A Mock Trial, Mysteries, and Meaningful Language – Studying Spoken Ancient Greek at the Princeton Athens Center
By Catherine Curan
A trial unfolded at the Princeton Athens Center last June, with impassioned arguments asserting the guilt and innocence of a person accused of murder. Inspired by a speech from the fifth century BCE, this mock trial by Princeton University graduate students replicated the court of ancient Athens – with every word spoken in Ancient Greek.
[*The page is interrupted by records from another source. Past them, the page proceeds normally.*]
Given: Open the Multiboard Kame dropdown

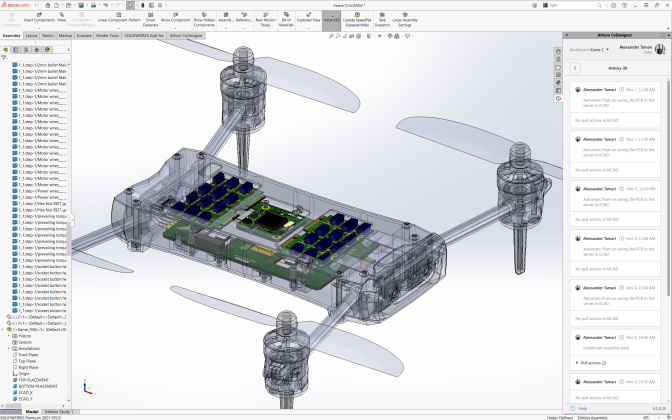Looking at the screenshot, I should tap(606, 49).
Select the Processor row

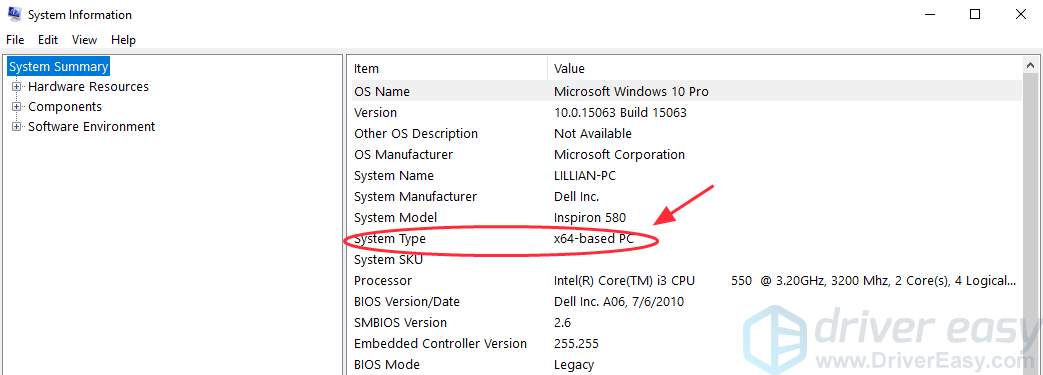(x=686, y=281)
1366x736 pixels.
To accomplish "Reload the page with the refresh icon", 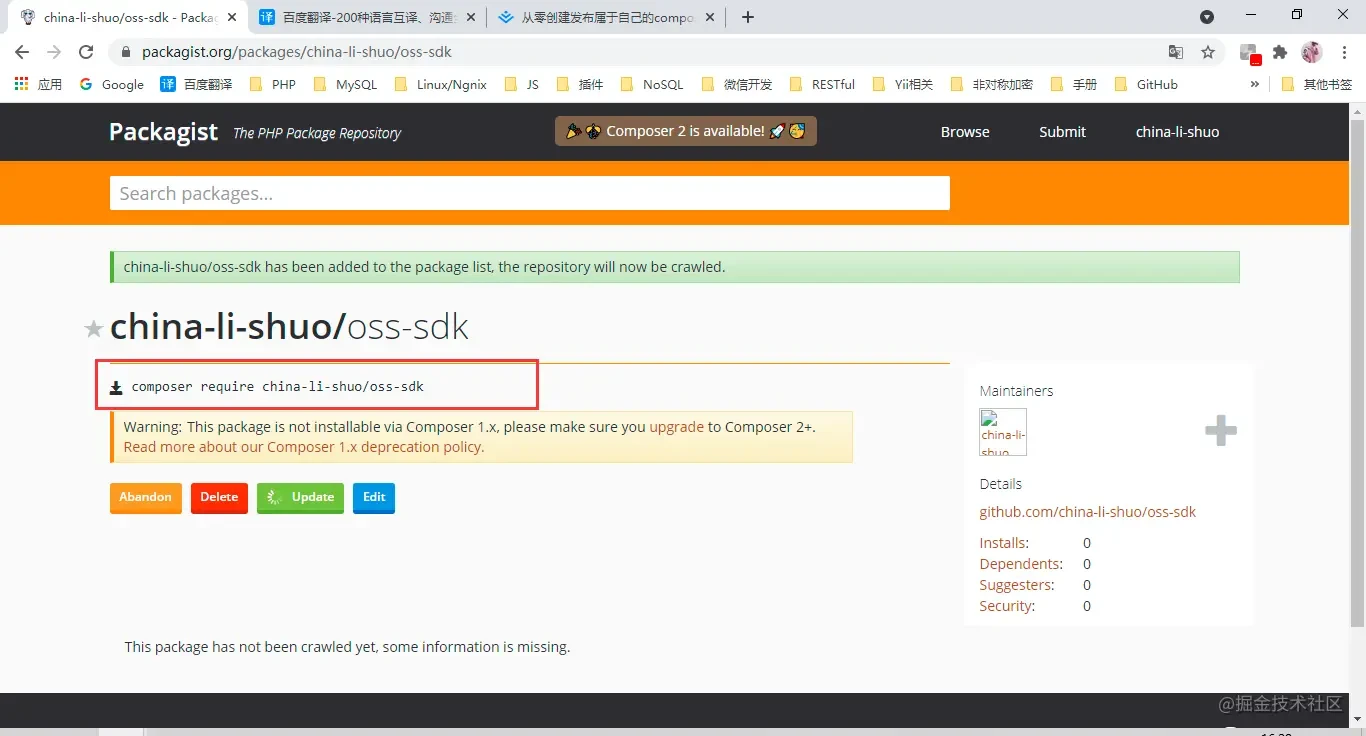I will click(86, 52).
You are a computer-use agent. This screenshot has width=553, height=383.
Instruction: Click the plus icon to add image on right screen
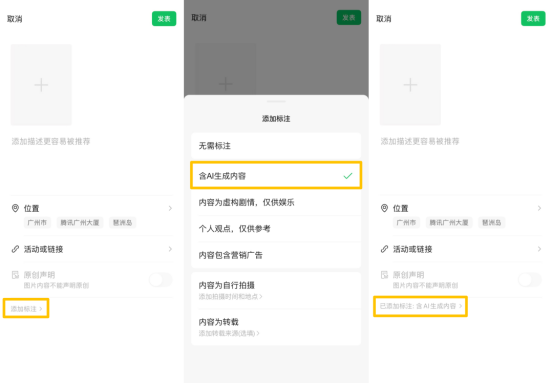410,85
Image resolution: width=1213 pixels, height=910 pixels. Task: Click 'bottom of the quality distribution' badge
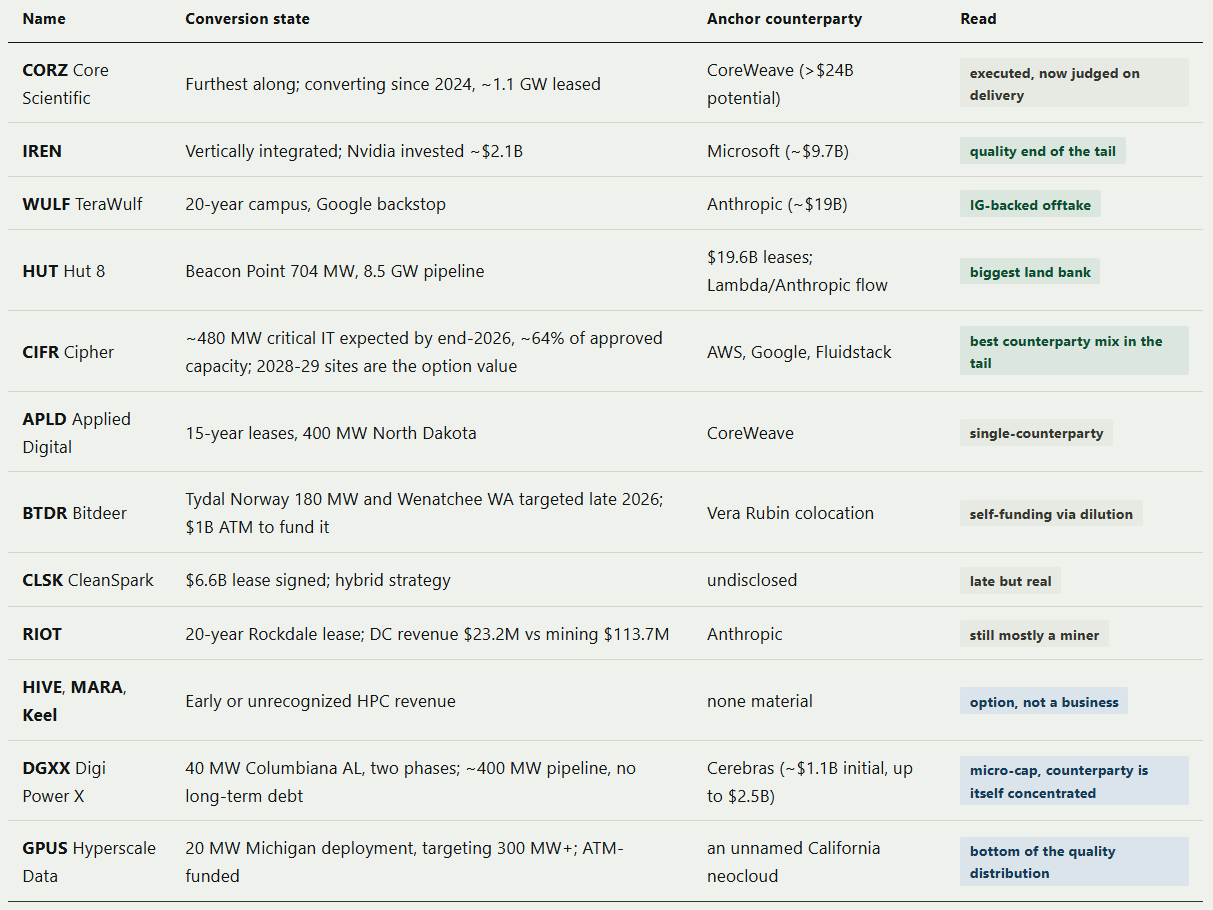tap(1074, 862)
The collaborative project was developed by Chiayi (Sherry) Lee, who brought a fresh, immersive approach to teaching “Advanced Spoken Ancient Greek” with the support of the Seeger Center. Lee, a graduate student in Classics at Princeton, focused on “Ancient Greek as a meaningful language to be understood, rather than as a code to be deciphered.” Her pedagogy was informed by cutting-edge research in second language acquisition, promoting “a deeper awareness of the structures and nuances of original Greek texts” through speaking and writing.
In addition to staging the mock trial (which resulted in an acquittal), Lee’s students honed their Ancient Greek on a series of excursions during the four-week course. At the ancient cemetery of Kerameikos in central Athens, they read and recited funerary epigrams. At Eleusis, an archeological site northwest of Athens, they reenacted parts of an ancient ritual known as the Eleusinian Mysteries.
After taking Lee’s beginner’s course last summer, Alonso Burgos Vazquez Mellado, a graduate student in Comparative Literature at Princeton, was eager to return to her classroom at the Princeton Athens Center.
“Sherry gears her class towards approaching Ancient Greek as a contemporary language that can be used to talk, write compositions and have conversations, without foregoing the traditional component of reading classical texts,” said Burgos, adding, “Sherry’s empathy as a teacher and her outstanding knowledge of the language have made it difficult for me to imagine learning Ancient Greek in any other way.”